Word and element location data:
********************

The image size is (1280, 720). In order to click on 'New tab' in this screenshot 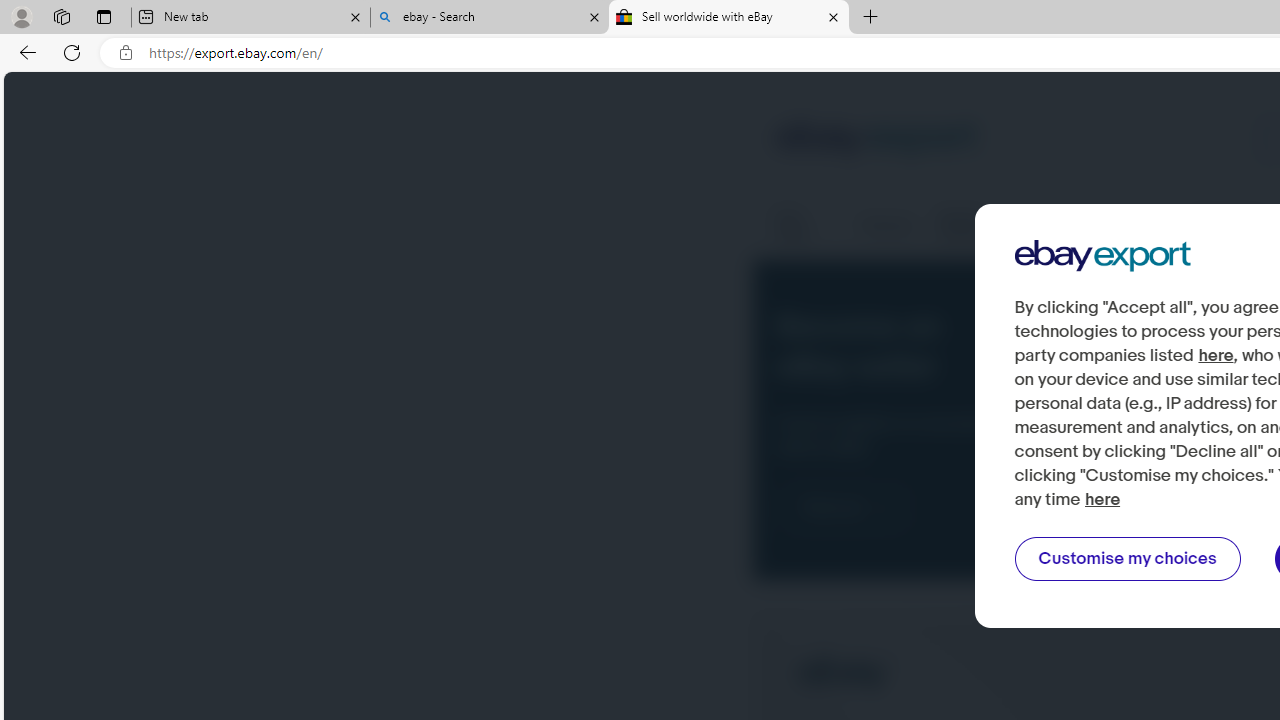, I will do `click(249, 17)`.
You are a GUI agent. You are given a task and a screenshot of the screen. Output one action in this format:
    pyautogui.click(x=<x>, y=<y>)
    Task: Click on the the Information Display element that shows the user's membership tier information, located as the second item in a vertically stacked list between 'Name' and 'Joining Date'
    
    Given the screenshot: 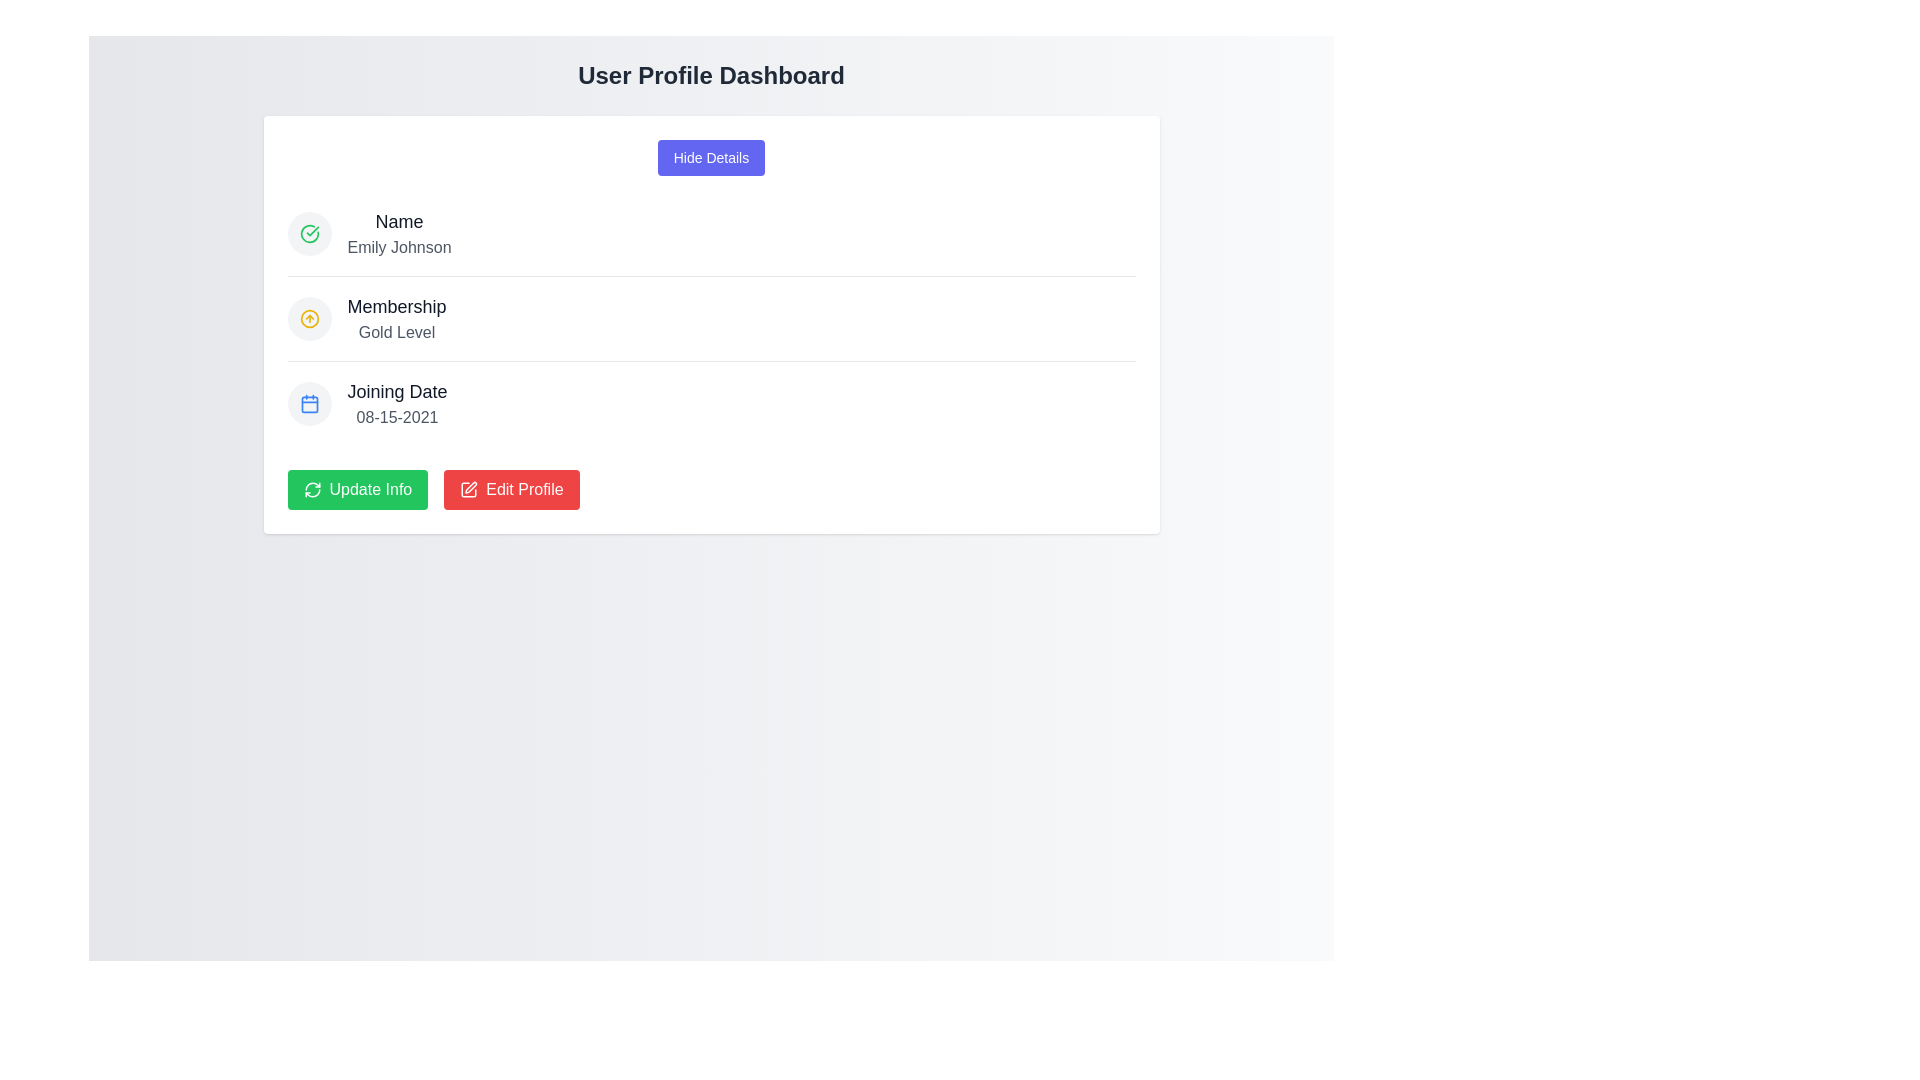 What is the action you would take?
    pyautogui.click(x=711, y=317)
    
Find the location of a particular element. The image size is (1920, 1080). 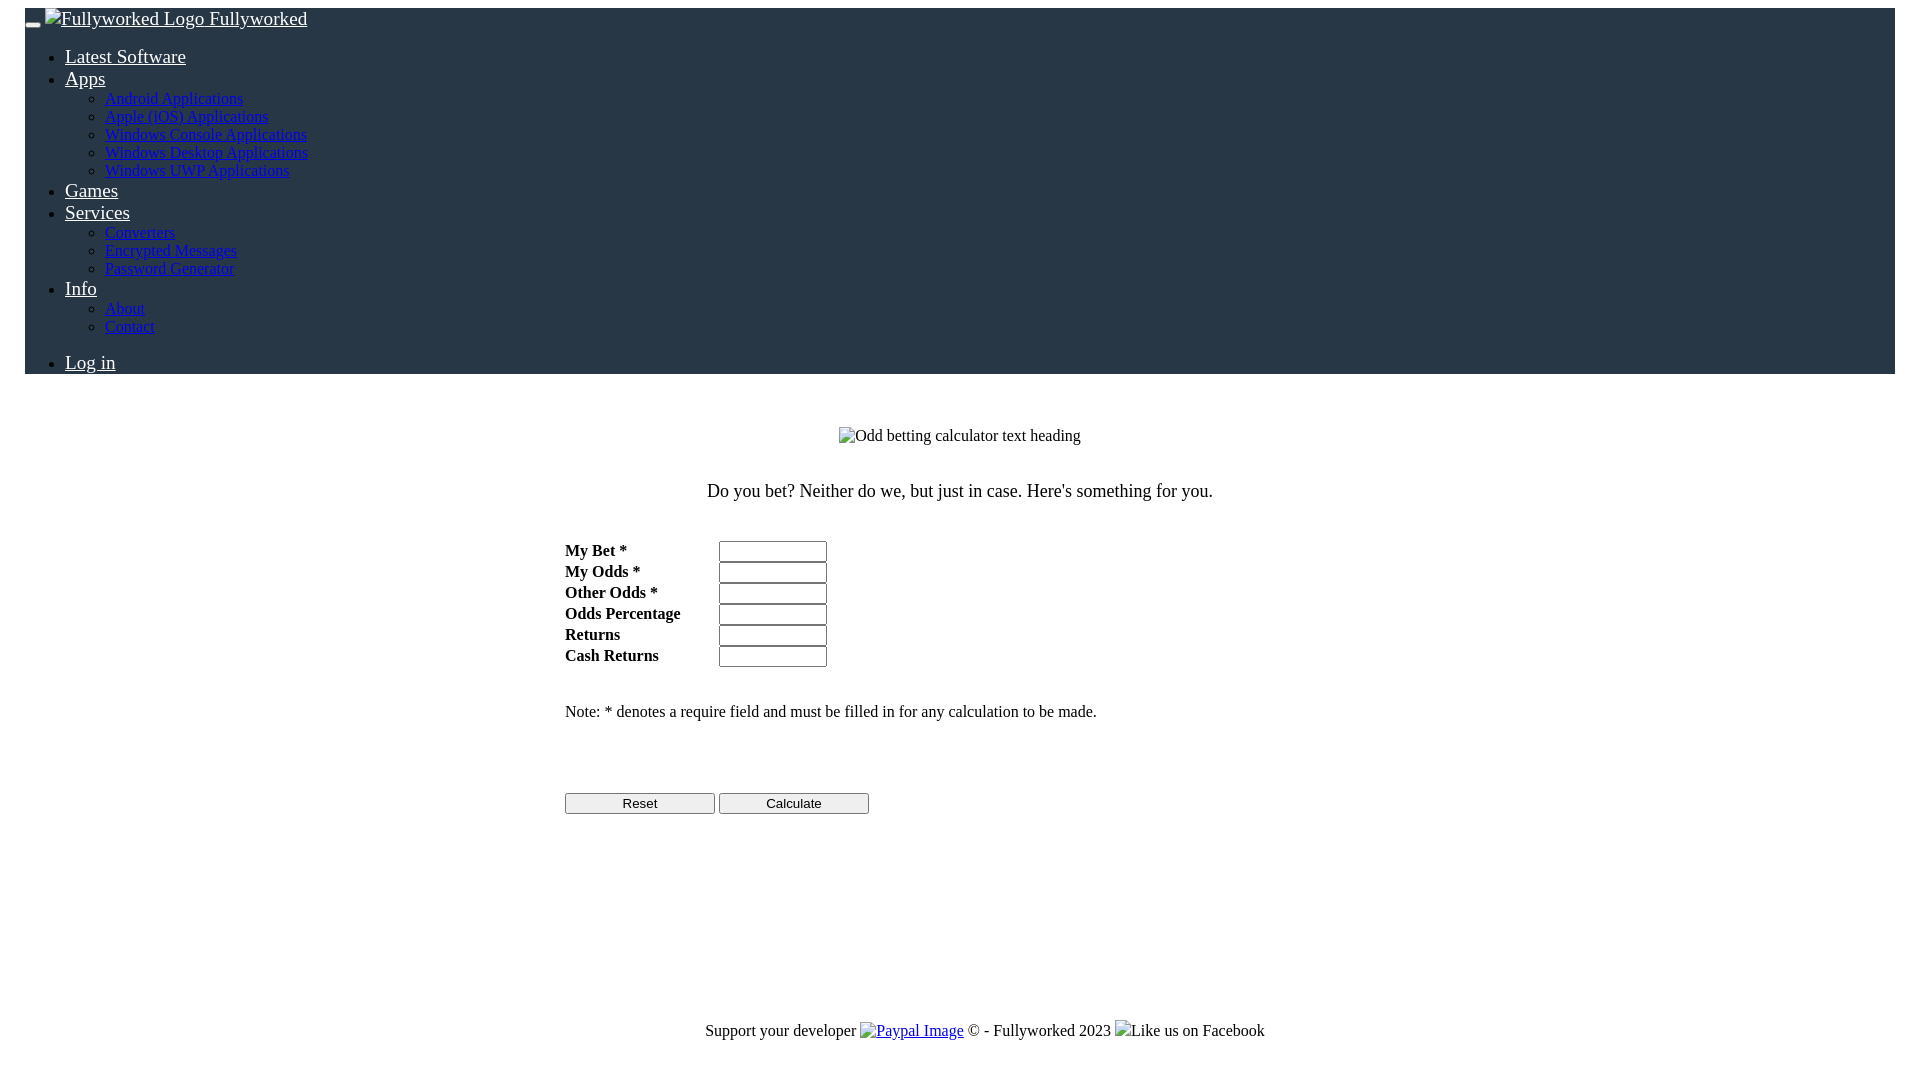

'Services' is located at coordinates (96, 197).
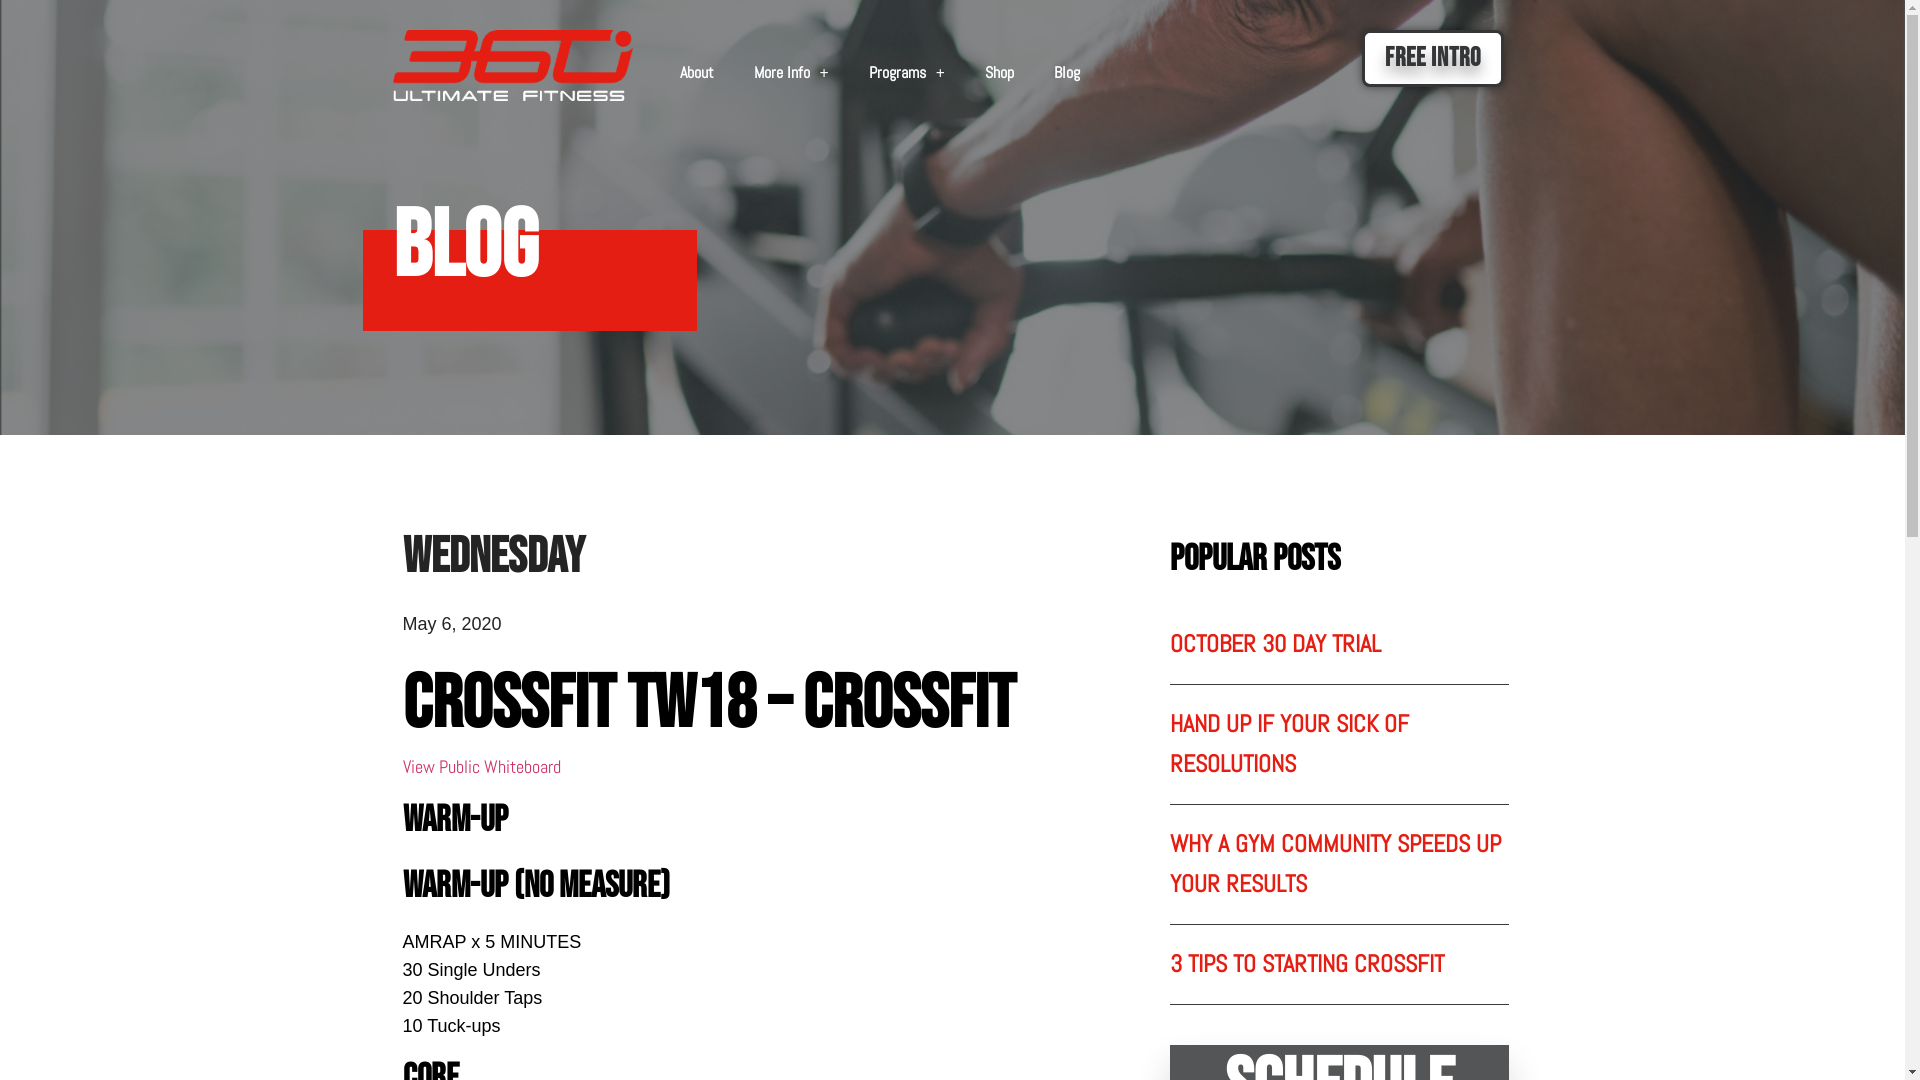 Image resolution: width=1920 pixels, height=1080 pixels. I want to click on 'About', so click(696, 72).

********************

** EXERCISE OBJECTIVE **
Swap "particular" for "specific" in the lines of the data that run from the line holding "Find the location" through the end of the data, both ends included, and give back only those lines with nothing else changed. Leave the pictures out of your answer.

** FULL RESPONSE **
Find the location of a specific element. The image size is (1920, 1080). 

'Services' is located at coordinates (96, 197).
 Image resolution: width=1920 pixels, height=1080 pixels. I want to click on 'About', so click(696, 72).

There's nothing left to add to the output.